◆ Problem to work on:
Begin your transcription at the line containing "You are a GUI" and continue it, word for word, to the final line below. Include only those lines and skip the pictures.

◆ Stored data:
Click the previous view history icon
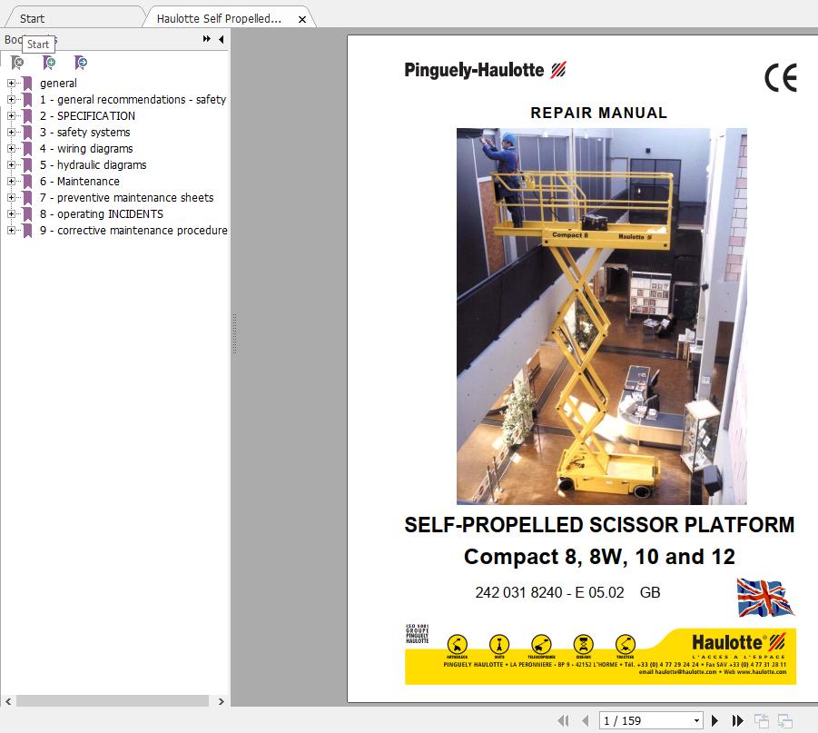pos(762,720)
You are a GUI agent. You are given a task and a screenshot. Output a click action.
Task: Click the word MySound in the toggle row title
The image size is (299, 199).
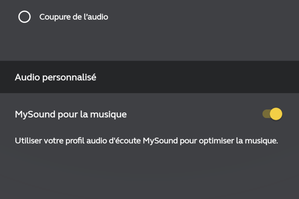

◆ Exercise answer:
You are a GUI agent. You are given a task and a screenshot. Output a click action.
Task: Click the word MySound in the toggle row title
The image size is (299, 199).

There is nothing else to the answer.